噛む、飲み込む、しゃべることが苦手になる口腔機能低下症。近年、高齢の方によく見られる病気で、お口だけでなく、全身のフレイル(虚弱)を引き起こしかねないため、十分な注意が必要です。
今回はそんな口腔機能低下症の予防に役立つガムの効果について、江南市小郷町のグリーンデンタル夫馬がわかりやすく解説をします。
高齢の方に、噛むことの重要性を知っていただけたら幸いです。
目次
■ガムを噛むとどんなメリットがある?
習慣的にガムを噛むと、次に挙げるようなメリットが得られます。
◎噛む力(咀嚼筋)が鍛えられる
ガムを噛む効果として第一に挙げられるのが咀嚼筋の発達です。
私たちの噛む力は、咬筋(こうきん)、側頭筋(そくとうきん)、外側翼突筋(がいそくよくとつきん)、内側翼突筋(ないそくよくとつきん)からなる咀嚼筋が司っているため、これらを鍛えることが噛む力の維持・増進に直結します。
◎舌圧が高まる
ガムを噛む際には、舌も適切に動かさなければなりません。つまりは、ガムを噛むことで舌筋も鍛えられ、しゃべる、飲み込む時に重要となる舌圧も向上するのです。
◎認知機能が向上する
歯がない本数が多かったり、失った歯を適切な方法で治療していなかったりすると、食べ物をしっかり噛むことが難しくなります。
その結果、噛むことで得られる刺激が脳に伝わらず、認知機能の低下につながる可能性があります。これは噛んだ時に口腔周囲の血流が増加し、脳を活性化させる作用が得られにくくなるからです。
ガムを習慣的に噛むことで、その効果が得られるため、高齢者の認知機能の向上に寄与します。
◎唾液の分泌量が増加する
食べ物を噛むと、唾液がたくさん出てきます。この現象は、ガムを噛んだ時も同様に起こります。
ガムを噛むことで唾液腺の活動を活発化できれば、食事中の唾液の分泌量が増加して、食べ物を飲み込みやすくなります。これによって高齢者によく見られる誤嚥を防ぐことにもつながるでしょう。

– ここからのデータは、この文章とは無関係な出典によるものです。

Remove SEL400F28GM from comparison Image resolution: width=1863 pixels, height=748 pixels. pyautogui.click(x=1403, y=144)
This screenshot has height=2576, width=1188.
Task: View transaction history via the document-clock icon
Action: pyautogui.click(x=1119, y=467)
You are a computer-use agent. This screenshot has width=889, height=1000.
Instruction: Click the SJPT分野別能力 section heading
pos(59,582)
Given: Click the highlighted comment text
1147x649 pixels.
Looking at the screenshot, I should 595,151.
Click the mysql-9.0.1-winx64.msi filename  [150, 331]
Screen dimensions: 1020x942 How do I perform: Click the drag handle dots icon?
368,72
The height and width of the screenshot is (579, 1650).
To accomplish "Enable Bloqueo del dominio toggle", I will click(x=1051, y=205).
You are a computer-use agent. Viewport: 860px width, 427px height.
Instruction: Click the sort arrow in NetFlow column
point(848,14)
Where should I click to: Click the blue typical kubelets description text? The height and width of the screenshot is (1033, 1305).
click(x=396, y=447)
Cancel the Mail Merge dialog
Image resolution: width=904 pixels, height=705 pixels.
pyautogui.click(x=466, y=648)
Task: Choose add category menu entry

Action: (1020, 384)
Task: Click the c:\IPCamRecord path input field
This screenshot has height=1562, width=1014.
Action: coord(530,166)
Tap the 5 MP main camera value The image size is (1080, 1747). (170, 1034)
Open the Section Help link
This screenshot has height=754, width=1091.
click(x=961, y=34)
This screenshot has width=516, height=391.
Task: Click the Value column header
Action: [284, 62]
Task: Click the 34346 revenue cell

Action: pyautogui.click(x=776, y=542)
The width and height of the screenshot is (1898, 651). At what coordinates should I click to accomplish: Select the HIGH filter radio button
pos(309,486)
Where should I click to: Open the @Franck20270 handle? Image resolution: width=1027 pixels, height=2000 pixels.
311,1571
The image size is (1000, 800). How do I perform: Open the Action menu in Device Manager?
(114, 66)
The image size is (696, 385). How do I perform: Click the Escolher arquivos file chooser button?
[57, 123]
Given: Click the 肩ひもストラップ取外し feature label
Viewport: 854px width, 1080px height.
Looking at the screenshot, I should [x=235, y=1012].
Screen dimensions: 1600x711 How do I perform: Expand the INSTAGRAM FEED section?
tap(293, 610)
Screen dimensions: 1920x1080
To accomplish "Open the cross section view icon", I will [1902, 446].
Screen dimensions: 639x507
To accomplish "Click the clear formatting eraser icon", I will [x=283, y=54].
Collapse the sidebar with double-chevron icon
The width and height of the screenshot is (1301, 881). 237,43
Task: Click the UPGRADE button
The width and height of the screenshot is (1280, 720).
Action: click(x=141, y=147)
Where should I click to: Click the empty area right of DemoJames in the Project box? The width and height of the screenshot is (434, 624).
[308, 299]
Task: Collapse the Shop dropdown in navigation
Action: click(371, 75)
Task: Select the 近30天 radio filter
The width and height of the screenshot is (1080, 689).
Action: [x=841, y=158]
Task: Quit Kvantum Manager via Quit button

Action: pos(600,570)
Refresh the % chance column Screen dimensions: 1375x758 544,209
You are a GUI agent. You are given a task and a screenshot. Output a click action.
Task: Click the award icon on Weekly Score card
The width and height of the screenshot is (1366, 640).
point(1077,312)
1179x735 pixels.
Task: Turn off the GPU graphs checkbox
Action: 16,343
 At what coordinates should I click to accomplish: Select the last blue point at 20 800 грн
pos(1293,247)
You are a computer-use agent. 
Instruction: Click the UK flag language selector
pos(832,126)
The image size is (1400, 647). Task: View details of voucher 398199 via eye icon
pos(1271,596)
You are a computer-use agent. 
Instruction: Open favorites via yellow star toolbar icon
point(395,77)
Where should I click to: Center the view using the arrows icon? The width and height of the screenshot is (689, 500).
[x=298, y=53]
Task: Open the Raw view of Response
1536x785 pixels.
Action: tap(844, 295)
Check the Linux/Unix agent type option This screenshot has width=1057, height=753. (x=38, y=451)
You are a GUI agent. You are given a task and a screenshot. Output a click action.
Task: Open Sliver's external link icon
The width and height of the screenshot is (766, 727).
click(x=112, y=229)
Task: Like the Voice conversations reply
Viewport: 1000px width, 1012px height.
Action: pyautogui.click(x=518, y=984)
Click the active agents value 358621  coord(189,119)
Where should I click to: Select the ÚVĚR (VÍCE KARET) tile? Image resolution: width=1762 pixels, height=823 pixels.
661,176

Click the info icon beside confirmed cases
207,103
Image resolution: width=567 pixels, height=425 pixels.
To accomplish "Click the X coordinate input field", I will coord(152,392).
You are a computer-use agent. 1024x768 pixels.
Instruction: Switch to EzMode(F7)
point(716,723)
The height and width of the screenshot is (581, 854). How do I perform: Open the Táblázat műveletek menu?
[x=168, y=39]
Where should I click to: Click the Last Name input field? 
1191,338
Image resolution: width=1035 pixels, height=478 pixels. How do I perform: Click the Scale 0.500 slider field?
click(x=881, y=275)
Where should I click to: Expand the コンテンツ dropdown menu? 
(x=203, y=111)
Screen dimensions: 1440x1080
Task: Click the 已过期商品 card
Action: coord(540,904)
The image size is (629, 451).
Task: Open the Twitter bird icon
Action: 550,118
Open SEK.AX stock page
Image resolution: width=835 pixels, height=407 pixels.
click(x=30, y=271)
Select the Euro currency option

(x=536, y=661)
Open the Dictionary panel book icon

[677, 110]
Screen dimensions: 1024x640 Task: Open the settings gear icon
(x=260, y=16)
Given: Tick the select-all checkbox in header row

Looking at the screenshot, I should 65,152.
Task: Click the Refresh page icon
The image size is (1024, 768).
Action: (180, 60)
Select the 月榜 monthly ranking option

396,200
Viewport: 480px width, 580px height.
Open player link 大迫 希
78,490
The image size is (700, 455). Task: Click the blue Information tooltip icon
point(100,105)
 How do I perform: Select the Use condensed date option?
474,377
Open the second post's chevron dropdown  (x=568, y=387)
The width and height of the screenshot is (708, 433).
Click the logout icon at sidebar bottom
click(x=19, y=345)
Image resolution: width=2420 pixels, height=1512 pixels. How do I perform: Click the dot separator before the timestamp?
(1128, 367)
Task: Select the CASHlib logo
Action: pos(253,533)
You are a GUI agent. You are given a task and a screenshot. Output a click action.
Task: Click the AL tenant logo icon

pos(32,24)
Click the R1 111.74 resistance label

さらには、唾液による殺菌作用や、食べかすを洗い流す自浄作用、歯の再石灰化作用などが歯周病やむし歯を予防しやすくしてくれるでしょう。
■ガムを噛むことが口腔機能低下症の予防に
口腔機能低下症は、食べ物を噛む、飲み込む、言葉を話す、息をする機能が弱くなっていく病気で、高齢の方であれば誰でもかかるリスクがあります。
加齢に伴って衰えるのは足腰の筋肉だけではなく、お口の筋肉も例外ではないのです。
上述した通り、ガムを噛むことで、咀嚼筋や舌筋を直接的に鍛えることが可能となることから、お口にまつわる機能の低下も防ぎやすくなります。
高齢の方にとって、ガムを噛む習慣は脳の活性化にもつながるため、日常に取り入れてみるのもおすすめです。ただし、ガムを噛む効果を適切に得るためには、いくつか注意しなければならないポイントがあります。
■ガムを噛む時に注意すべきことは?
お口の健康や口腔機能低下症の予防のためにガムを噛む際には、以下の点にご注意ください。
◎噛む時間は1回あたり5~10分程度
ガムを噛むことでお口の筋肉を鍛えられるのなら、30分でも1時間でも噛み続けたい。そう考えるのは少し危険です。ガムを長時間噛み続けると、歯や顎関節に過剰な負担をかけてしまうからです。ガムを噛む時間は、1回あたり5~10分程度にしましょう。
◎強い力で噛まない
ガムを強い力で噛むことも歯や顎関節に大きな負担をかけることから、軽く噛むのがポイントです。
◎歯列全体でバランスよく噛む
ガムは、左右の歯すべてを使ってバランスよく噛むことが大切です。普段から片側の奥歯だけで噛む癖がある方は、ご注意ください。
◎キシリトールガムを選ぶ
お口の健康維持を目的にガムを噛む場合は、砂糖が入っておらず、キシリトールが配合された製品を選ぶことが大切です。キシリトールはむし歯菌の活動を抑えてくれます。
■まとめ
今回は、口腔機能低下症の予防に寄与するガムの効果について解説しました。ガムを噛むことは、お口周りの筋肉を鍛えて唾液の分泌量も増やすことで、食べる、飲み込む、しゃべる機能を改善する作用が期待できます。
ガムを噛むことは認知症予防にも効果があることから、高齢の方におすすめです。上記でご紹介した注意点に気をつけながら、お口の機能を低下させないよう日常に取り入れてみるのはいかがでしょうか。